### DATA PROVIDED ###

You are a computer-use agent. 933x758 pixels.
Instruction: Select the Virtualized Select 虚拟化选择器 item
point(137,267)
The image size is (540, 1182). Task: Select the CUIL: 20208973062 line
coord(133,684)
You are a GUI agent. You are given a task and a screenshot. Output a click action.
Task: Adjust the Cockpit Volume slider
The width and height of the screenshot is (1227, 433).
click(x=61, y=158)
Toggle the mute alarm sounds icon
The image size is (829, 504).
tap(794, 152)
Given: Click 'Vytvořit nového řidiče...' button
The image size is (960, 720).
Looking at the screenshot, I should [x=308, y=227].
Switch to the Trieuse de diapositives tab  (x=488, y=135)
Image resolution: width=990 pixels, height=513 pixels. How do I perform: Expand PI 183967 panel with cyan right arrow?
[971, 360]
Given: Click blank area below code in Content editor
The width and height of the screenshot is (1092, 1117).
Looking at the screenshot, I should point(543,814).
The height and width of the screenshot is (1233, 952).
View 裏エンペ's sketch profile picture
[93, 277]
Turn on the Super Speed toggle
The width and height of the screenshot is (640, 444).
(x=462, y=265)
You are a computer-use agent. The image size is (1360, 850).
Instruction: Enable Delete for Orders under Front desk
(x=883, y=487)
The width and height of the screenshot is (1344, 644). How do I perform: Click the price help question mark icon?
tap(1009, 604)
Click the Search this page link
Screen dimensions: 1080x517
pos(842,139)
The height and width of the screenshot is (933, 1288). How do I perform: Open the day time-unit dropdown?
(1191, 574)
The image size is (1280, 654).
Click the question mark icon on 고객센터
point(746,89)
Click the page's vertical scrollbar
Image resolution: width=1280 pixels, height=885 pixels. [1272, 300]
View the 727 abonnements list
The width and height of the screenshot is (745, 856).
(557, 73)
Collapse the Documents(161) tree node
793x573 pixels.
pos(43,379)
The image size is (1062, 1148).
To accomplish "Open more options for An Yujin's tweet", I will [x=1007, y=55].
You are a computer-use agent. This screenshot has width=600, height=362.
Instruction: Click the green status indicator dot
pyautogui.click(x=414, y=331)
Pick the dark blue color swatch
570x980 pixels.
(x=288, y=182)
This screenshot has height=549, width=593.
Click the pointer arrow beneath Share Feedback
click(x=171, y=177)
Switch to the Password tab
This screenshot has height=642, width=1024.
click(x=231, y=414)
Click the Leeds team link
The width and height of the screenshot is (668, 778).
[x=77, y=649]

###

From the entries above, give again exactly the lines running from the line with "Switch to the Trieuse" to the line with "Given: Click blank"; include both of those lines.

Switch to the Trieuse de diapositives tab  (x=488, y=135)
Image resolution: width=990 pixels, height=513 pixels. How do I perform: Expand PI 183967 panel with cyan right arrow?
[971, 360]
Given: Click blank area below code in Content editor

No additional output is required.